How to Stop Being a ‘Yes Man’?

Have the courage to say no. Have the courage to face the truth. Do the right thing because it is right. These are the magic keys to living your life with integrity.  – W. Clement Stone

Last week, I was watching a movie entitled “Yes Man”.

The movie revolved around the story of a guy named “Carl Allen”, which was played by Jim Carrey.

At the start of the movie, Carl, was a loan officer working in a bank. He’s rude, cruel, cynical and anti-social.

As a bank loan officer, people come to him applying for loan, whether for business or personal. But with Carl, it was difficult to get a loan. He always reject loan applications.

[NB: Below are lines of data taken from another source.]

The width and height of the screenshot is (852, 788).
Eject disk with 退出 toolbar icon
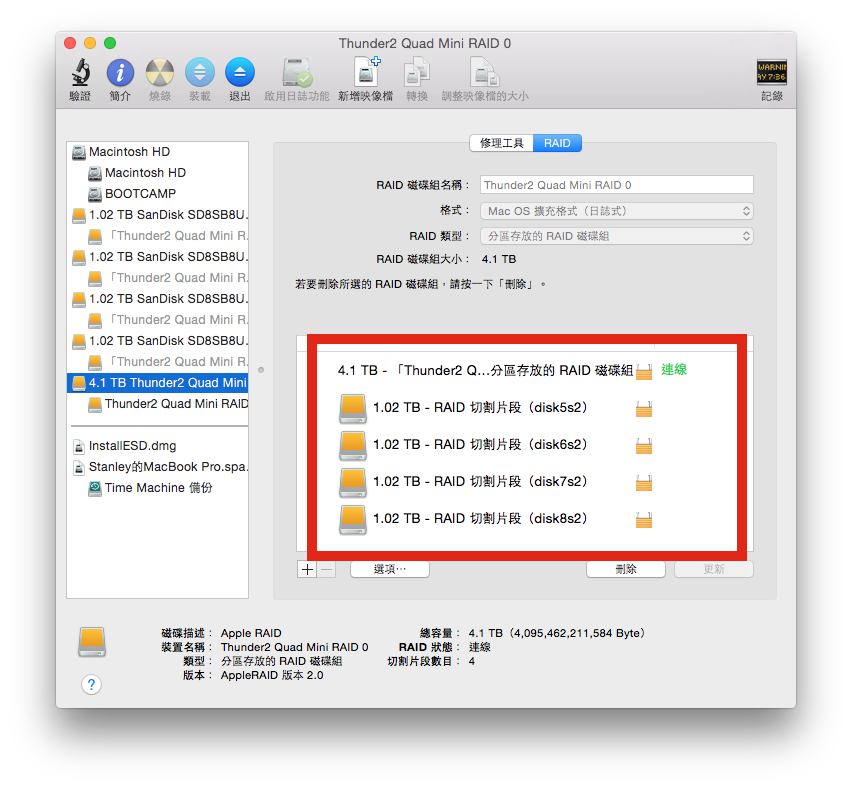[x=240, y=74]
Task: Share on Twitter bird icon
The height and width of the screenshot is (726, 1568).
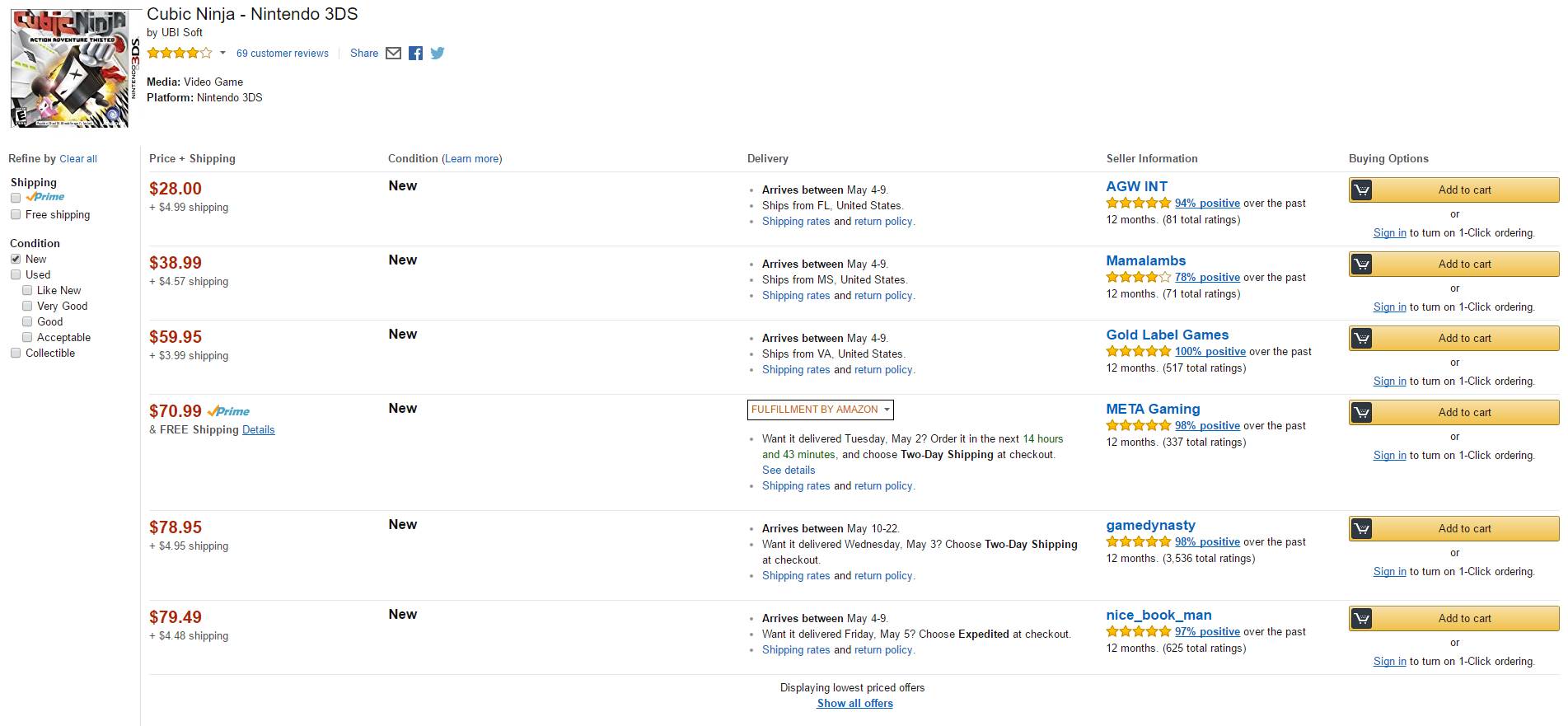Action: pos(438,54)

Carl say ‘no’ to almost everything. He prefers seclusion rather than socialising. He who would rather spend time alone watching movie at home, rather than go hang out with friends.  He chose to seclude himself from people after his heartbreaking divorce with his ex-wife three (3) years ago.

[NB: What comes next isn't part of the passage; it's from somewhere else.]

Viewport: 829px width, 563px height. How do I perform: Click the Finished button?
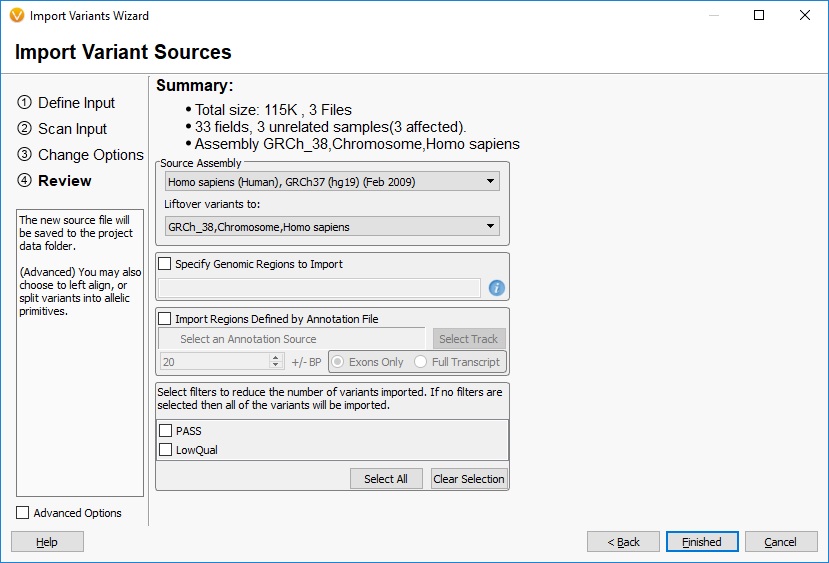coord(702,542)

But a defining moment happened that changed Carl’s attitude.

Carl was having a normal day in the bank when he saw an old friend. His friend was reckless and carefree but was energetic and positive.

His friend noticed Carl’s cynical attitude and wanted to help him be more positive. So Carl’s friend invited him to attend a personal development seminar. Carl was initially hesitant but was convinced to attend.

In the seminar, the members are encouraged to be a “YES MAN”.

“Yes Man” means they have to say “YES” when people ask.

At first, Carl won’t follow. But bad karma happens whenever he say ‘no’. Or that’s what he think.

Convince he’s going to be cursed if he says no, he decided to follow and be a ‘YES Man’.

From then on, Carl started to say ‘YES’ in everything.

He approved all the loan request of the borrowers, attended all party invitations from colleagues and friends, took Korean classes and jet flying classes, he even learned how to play the guitar, and so on.

His life started to change significantly. He became friends with his boss that eventually got him promoted. He met different kinds of people and gained a lot of friends. Finally, he had a new girlfriend.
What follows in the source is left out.